I have some good news and some bad news.
The good news is my launcher is pretty much ready. It's
available here (binaries can be downloaded from the "Actions" tab if you have a GitHub account). It only compiles for Windows, but runs well in Linux with Wine (use winetricks to install vcrun2019 and d3dcompiler_47). It (obviously) requires a copy of Burnout 3 for Xbox and the latest version of Cxbx-Reloaded.
It's a little clunky to get going right now, you'll probably need to launch Cxbx in advance so you can configure controls (and other settings), and then close Cxbx and run my launcher to actually start playing, but it does work, and you can indeed play around with what I've done up to this point. Having a launcher also opens the door for me to inject an effectively infinite amount of code by injecting my own DLL, rather than just making small patches on the original executable.
The bad news is, I've been looking a lot at the game's code, and the inlining is worse than I thought. My hope was to, at some point, start injecting librw (or even real RenderWare, though I obviously couldn't distribute that myself) to help facillitate porting the game to other platforms. But a lot of functions that I know
were RW functions have been aggressively inlined, to the point that much of it has been inlined
more than once, meaning the code that remains is all internal D3D stuff that the original source code never would have had any access to.
The result is code that's virtually hardcoded for Xboxes only, despite the fact that we know for a fact it was written to be portable (at least between Xbox and PS2).
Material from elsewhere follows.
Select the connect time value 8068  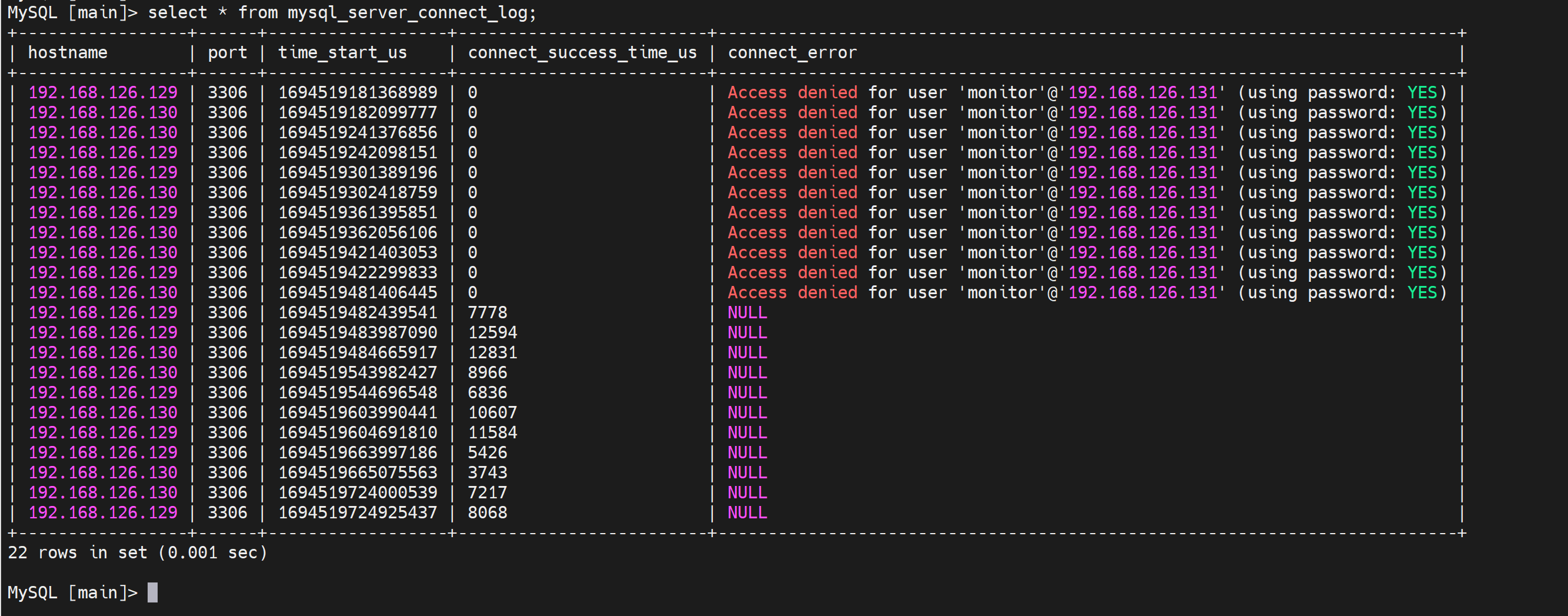tap(487, 513)
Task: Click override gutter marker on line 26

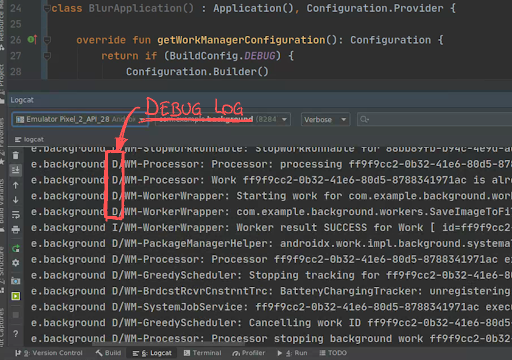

A lot of function calls have additionally been converted to fastcalls, which improve performance, but are harder to replicate in my code injections.
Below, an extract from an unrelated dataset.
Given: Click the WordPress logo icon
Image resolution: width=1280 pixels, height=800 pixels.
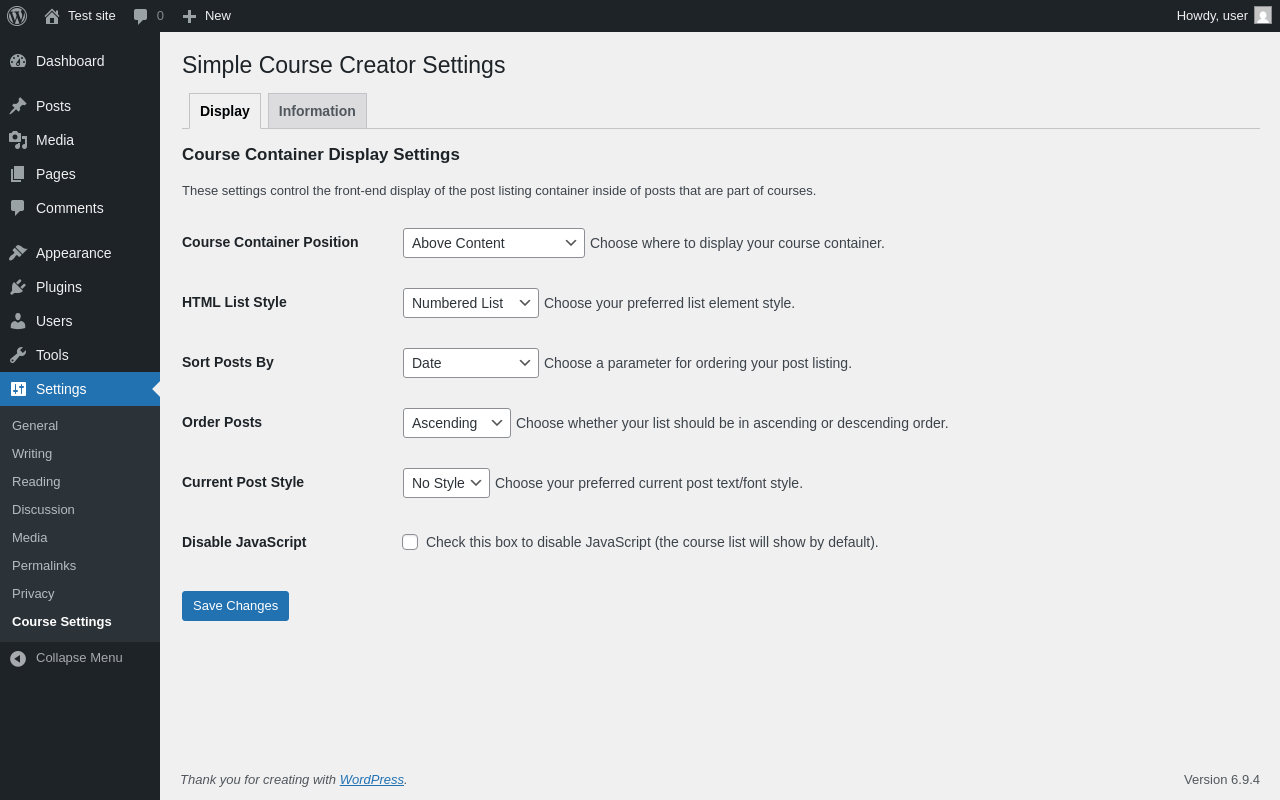Looking at the screenshot, I should 17,16.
None of these are dealbreakers - rewriting code is rewriting code, you can ultimately get it to do whatever you want - but it does make things a lot harder, especially from a portability perspective. Injecting RW may be off the table, which is really unfortunate because injecting RW/librw was what I was counting on to give us quick access to other graphics APIs; not just Win/Mac/Linux, but also consoles like the Switch (or, with the original RW, potentially even the poor Gamecube that the Burnout series abandoned after 2). Again, it's not that any of this is
impossible the way the code is now, just that without the abstraction that RW provided, it all becomes much, much harder.
With this approach, we'll get a Windows port fairly quickly; I think that's clear at this point. But anything beyond that, I have no idea.
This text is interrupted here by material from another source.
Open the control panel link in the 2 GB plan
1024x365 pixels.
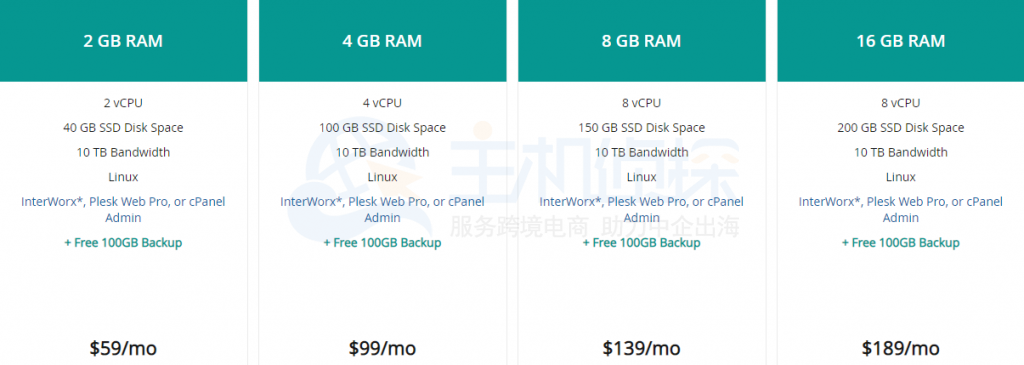123,210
Ironically, for a console that's known to have weaker hardware, the PS2 version of B3 is
far less inlined. Before starting this project, I actually spent quite a bit of time using a linker map (that was accidentally left on the June 8, 2004 prototype of B3) to make a fully documented PS2 build (the "secret weapon" I mentioned in an earlier post), and I was hoping to use that documentation while injecting the Xbox version. But it's already proven extremely challenging, since a lot of the functions clearly laid out on the PS2 port have been ripped apart by the aggressive inlining.
I've long felt that this inadvertent documentation would make the PS2 the ideal candidate for decompilation, but this may be an even stronger reason. The PS2 version is just that much more readable. In some ways, it's tempting to jump straight to trying to do that rather than mess around with the Xbox spaghetti code, though I know in reality how much more of a time commitment that will be.
For now, I think we'll proceed with the launcher/injector approach, but I wouldn't be surprised in the distant future if we instead had a port sourced from a PS2 decomp instead.